In this video, we're going to talk about how scientists avoid or prevent false positives and false negatives in their experiments by using negative and positive controls. There are two main types of controls that are used in experiments: the negative control and the positive control. Ideally, these control groups will only differ from the experimental group in the one factor that's being tested.
Let's distinguish between the two types of control: the negative control and the positive control. In the first column, we have the control type, which again are going to be the negative control and the positive control. The negative control, as its name implies, is the control group where no response is expected; it's expected to react negatively to the test, which is why it's called the negative control. For example, this would be like using a placebo, such as a sugar pill that isn't supposed to do anything at all. The purpose of using a negative control is to prevent false positives, which we defined in our last lesson video.
The positive control, by definition, as its name implies, is going to be the control group where a response is expected. It's supposed to react positively to the test, and that's why it's called the positive control. This would be, for example, using something like a brand name pill that has been proven to work successfully in the past. The purpose of using a positive control is to prevent false negatives.

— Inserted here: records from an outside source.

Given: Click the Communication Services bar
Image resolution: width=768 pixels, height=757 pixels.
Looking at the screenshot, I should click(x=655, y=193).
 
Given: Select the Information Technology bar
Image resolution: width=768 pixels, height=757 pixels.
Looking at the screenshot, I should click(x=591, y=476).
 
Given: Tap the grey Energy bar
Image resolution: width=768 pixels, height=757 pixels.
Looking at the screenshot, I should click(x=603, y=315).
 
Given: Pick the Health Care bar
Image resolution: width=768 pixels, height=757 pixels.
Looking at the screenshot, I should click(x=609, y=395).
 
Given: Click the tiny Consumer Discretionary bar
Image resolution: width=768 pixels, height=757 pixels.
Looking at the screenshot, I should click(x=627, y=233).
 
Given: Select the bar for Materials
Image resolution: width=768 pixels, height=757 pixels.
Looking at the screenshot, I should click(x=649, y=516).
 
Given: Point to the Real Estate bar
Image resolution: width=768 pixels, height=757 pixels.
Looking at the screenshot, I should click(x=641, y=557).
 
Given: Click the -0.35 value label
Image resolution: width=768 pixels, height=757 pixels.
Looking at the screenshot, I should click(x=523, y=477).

Let's look at this image down below, which is an example of an experiment where they're testing a brand new experimental pill to see its drug effectiveness on a toe injury. When testing this experimental pill, it's important to include a negative control group and a positive control group. The negative control group would be something where we have expectations that it will not react; there will be no response. Using a sugar pill as a placebo, which is not supposed to do anything, is an example. So, if you take a sugar pill like this one right here, it's not supposed to help heal your toe injury. This expectation that the sugar pill will react negatively and will have very little drug response defines it as the negative control.
Over here, we have the positive control, and we have expectations that it will react positively. It will show a response. Using something like a brand name pill that has been successful in helping with toe injuries would be an example of a positive control because we have expectations that it should react positively and it should have some level of drug effectiveness.

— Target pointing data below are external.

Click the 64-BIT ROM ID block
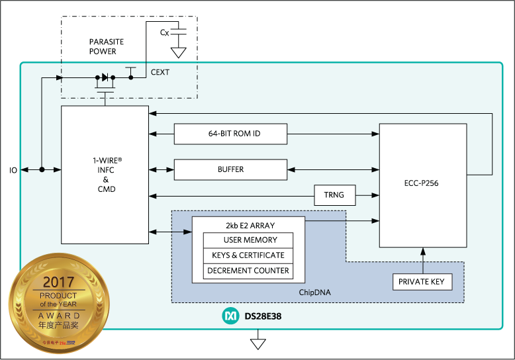[230, 134]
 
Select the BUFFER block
[230, 169]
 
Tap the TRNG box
[334, 195]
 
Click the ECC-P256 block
[422, 184]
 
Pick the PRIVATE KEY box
[422, 283]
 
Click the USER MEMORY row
[248, 240]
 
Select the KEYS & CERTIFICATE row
[248, 255]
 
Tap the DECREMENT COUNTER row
[248, 271]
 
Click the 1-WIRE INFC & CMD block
[105, 175]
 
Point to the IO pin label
[13, 170]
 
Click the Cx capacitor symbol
[178, 32]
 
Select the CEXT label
[160, 72]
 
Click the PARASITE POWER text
[107, 46]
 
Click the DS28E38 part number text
[263, 318]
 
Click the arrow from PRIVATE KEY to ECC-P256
[422, 259]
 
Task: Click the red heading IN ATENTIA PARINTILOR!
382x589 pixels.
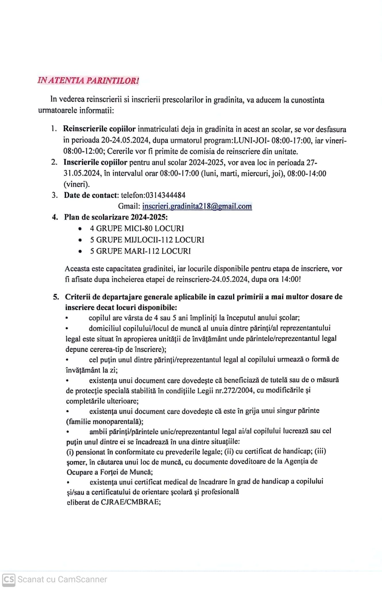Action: click(88, 81)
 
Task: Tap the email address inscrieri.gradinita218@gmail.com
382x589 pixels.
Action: click(197, 206)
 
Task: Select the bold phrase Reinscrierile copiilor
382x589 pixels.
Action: click(99, 129)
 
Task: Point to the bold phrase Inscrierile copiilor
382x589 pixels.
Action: click(95, 162)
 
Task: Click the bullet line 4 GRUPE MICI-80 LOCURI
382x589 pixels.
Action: click(137, 229)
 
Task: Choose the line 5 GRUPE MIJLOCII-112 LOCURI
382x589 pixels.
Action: click(147, 240)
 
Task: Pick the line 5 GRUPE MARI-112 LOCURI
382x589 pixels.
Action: click(140, 251)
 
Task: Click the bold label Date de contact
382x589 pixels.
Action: click(91, 195)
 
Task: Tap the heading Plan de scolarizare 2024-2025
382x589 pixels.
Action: click(116, 217)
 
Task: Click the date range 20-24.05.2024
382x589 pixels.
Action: click(125, 140)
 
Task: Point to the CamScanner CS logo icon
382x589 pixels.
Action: click(9, 579)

Notice on the right-hand side, we have a graph where on the x-axis, we have the independent variables, which the scientists have control over, namely the exact type of pill they decide to use. On the y-axis, we have the dependent variable, which is what the scientists are going to measure, which would be the drug effectiveness and how good it is at healing the toe injuries. The sugar pill here is going to be our negative control because we have expectations that it should react negatively. It should not help with the toe injury at all, and it should show 0% drug effectiveness. If we were to actually use this sugar pill on a group and it showed that it had 100% drug effectiveness, then this would be an example of a false positive. Hence, including a sugar pill or a negative control group and having this group respond as expected is helping to prevent false positives. On the other hand, we have the brand name pill, which we said is going to be the positive control here because we have expectations that it should react positively and it should give some level of response. This proven effect in the past allows us to anticipate some level of drug effectiveness.
If this brand name pill were to somehow show 0% drug effectiveness, then that would be an example of a false negative. By including the brand name pill here and having it respond as expected, we're helping to prevent false negatives in our tests.
The experimental group here would be the brand-new experimental pill that we're testing for maybe the first time, and this experimental pill might respond at any level, from 0 to 100%. If it responded below the brand name pill, if it had less drug effectiveness, then perhaps the scientists would recommend not using the experimental pill as it's not as good as the brand-name pill. But if the experimental pill responded better, with better drug effectiveness, then perhaps the scientists would advise trying this experimental pill because it might help with your toe pain better than the brand-name pill. This demonstrates how positive and negative controls can be very helpful and useful for a scientist.
This concludes our introduction to the difference between negative and positive controls, and we'll be able to get some practice moving forward in our course. See you guys in our next video.